Diminuiscono i posti, soprattutto nel Sud
Nonostante un leggero aumento nel 2017, i posti di dottorato sono a tornati a scendere nel 2018. Da 9.288 a 8.960: un calo del 3,5%. La situazione però si fa sentire soprattutto nel Meridione. Se il Nord ha infatti perso il 37% dei posti, la perdita sale al 41% al Centro e al 55% al Sud. Una dinamica, sottolinea l’Adi, che “non fa che aumentare le differenze che già esistevano tra le tre grandi macroaree del Paese: oggi il Nord conta il 48,2% dei totale dei dottorati banditi in Italia, il Centro il 29,6% e il Mezzogiorno il 22,2%”.
I ricercatori, in media, iniziano il corso di dottorato intorno ai 29 anni. La maggior parte non viene stabilizzata. Negli atenei italiani, il personale precario, ormai, supera quello stabile: 68.428 lavoratori a tempo determinato contro 47.561 a tempo indeterminato.
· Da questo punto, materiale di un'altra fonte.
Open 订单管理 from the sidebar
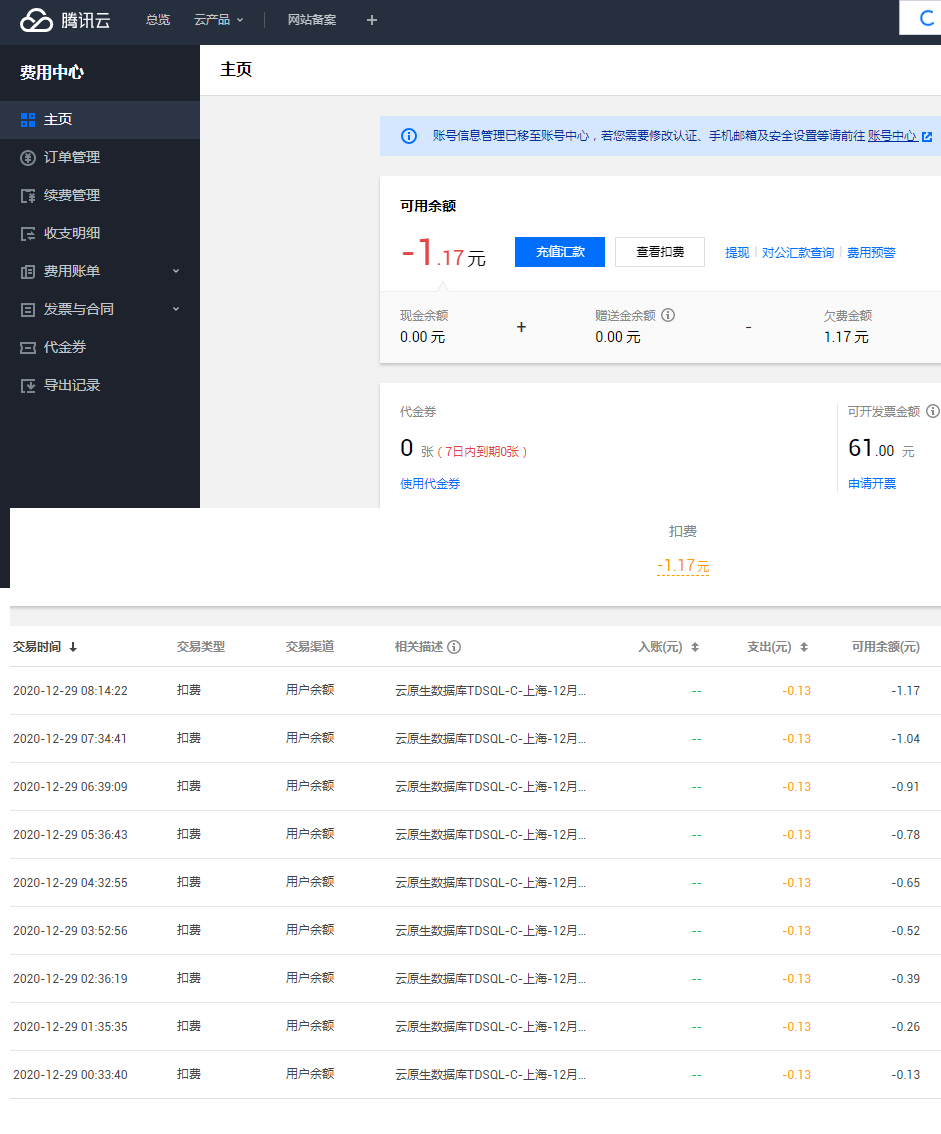Viewport: 941px width, 1134px height. [71, 157]
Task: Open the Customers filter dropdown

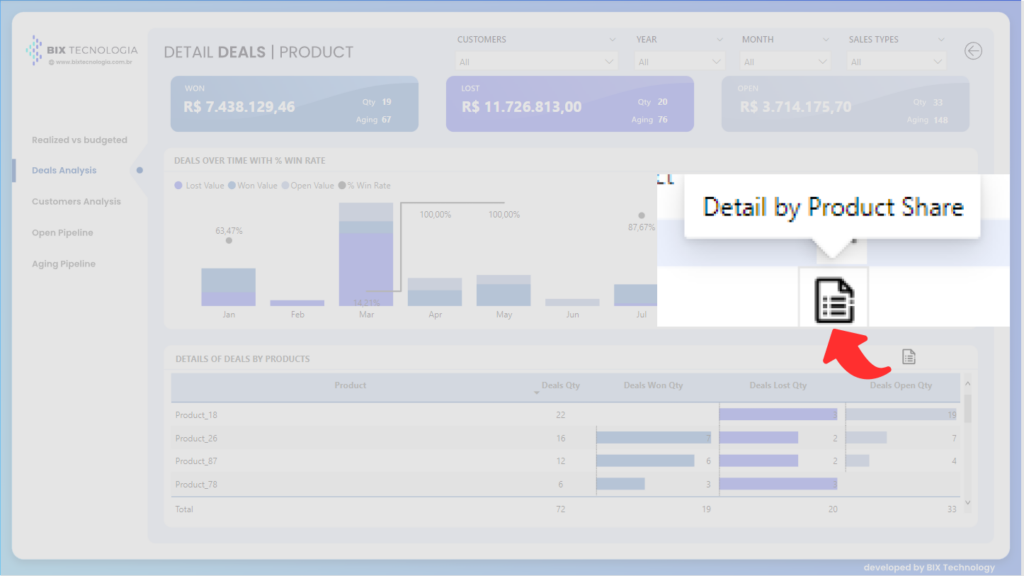Action: click(x=537, y=62)
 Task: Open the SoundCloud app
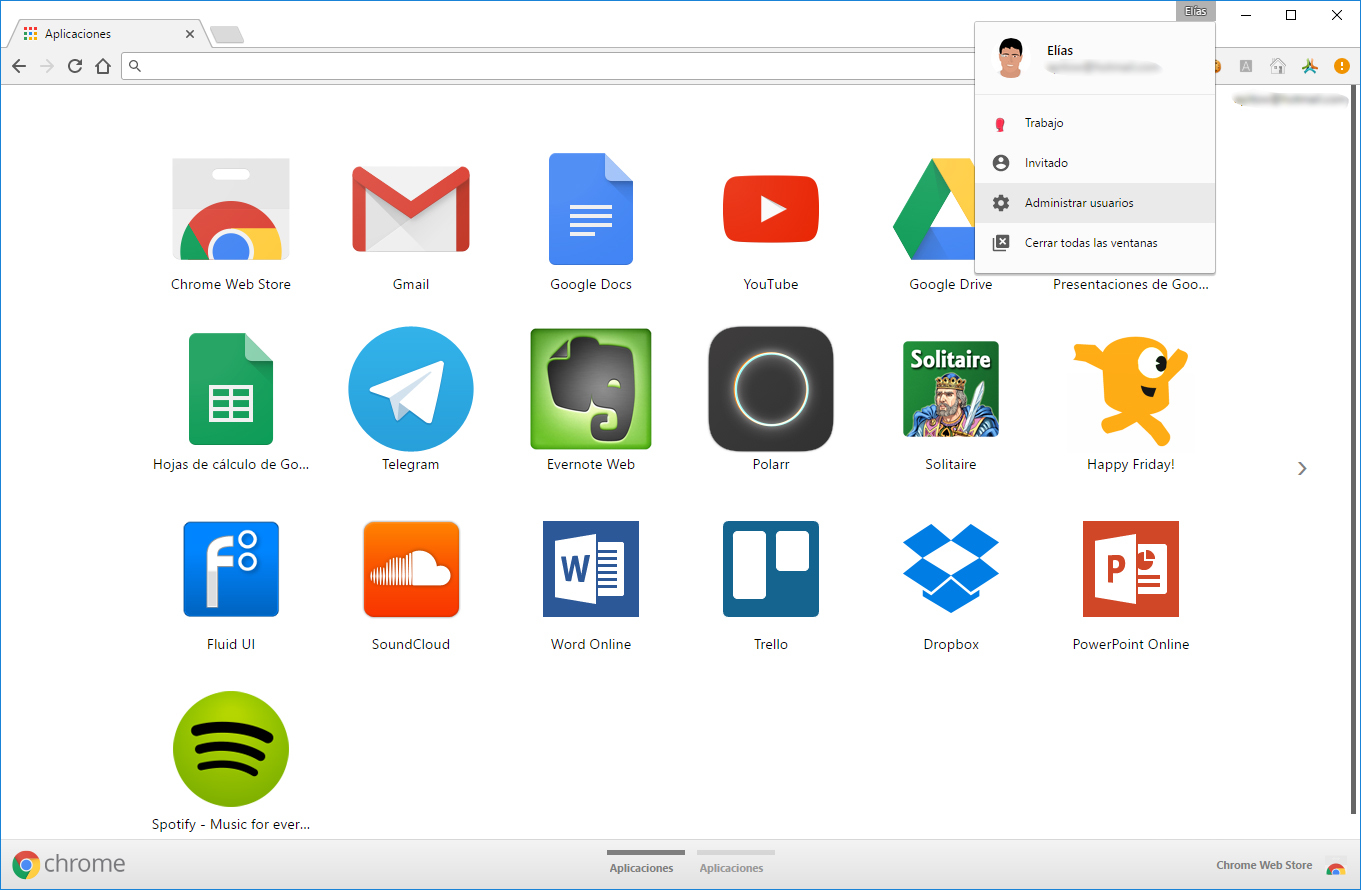point(410,569)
Ma il dato peggiore è rappresentato dalla percentuale di dottori di ricerca – ovvero il gradino più basso dopo il dottorato – che sono destinati a uscire dall’università: ben il 90,5%. Se poi si guarda la percentuale di donne che ha un contratto stabile, la disuguaglianza di genere aumenta salendo verso i vertici delle istituzioni universitarie. Le donne sono infatti il 50,3% tra gli assegnisti, il 41,1% tra i ricercatori a tempo determinato, il 37,5% tra i professori associati e solo il 23,1% tra i professori ordinari.
Nota (quasi) positiva: scendono i dottorati senza borsa
L’unica notizia buona rilevata dall’Adi è che il numero dei dottorati senza borsa di studio si è ridotto al 16,9%: una percentuale in progressiva riduzione e più che dimezzata rispetto a dieci anni fa (quando erano al 39%). Tuttavia, precisa l’Adi, “il confronto con il trend dei dottorati con borsa dimostra che la diminuzione dei posti banditi senza borsa non si traduce in un corrispondente incremento di quelli con borsa”. Riguardo alle tasse d’iscrizione al dottorato, inoltre, ci sono notevoli disuguaglianze tra le quote pagate. Una metà dei giovani ricercatori versa meno di 200 euro, mentre l’altra metà paga cifre che vanno da 200 a 2.000 euro. Secondo l’Adi, si tratta sostanzialmente di una “una “tassa sul talento” che fornisce, in ogni caso, un gettito esiguo”.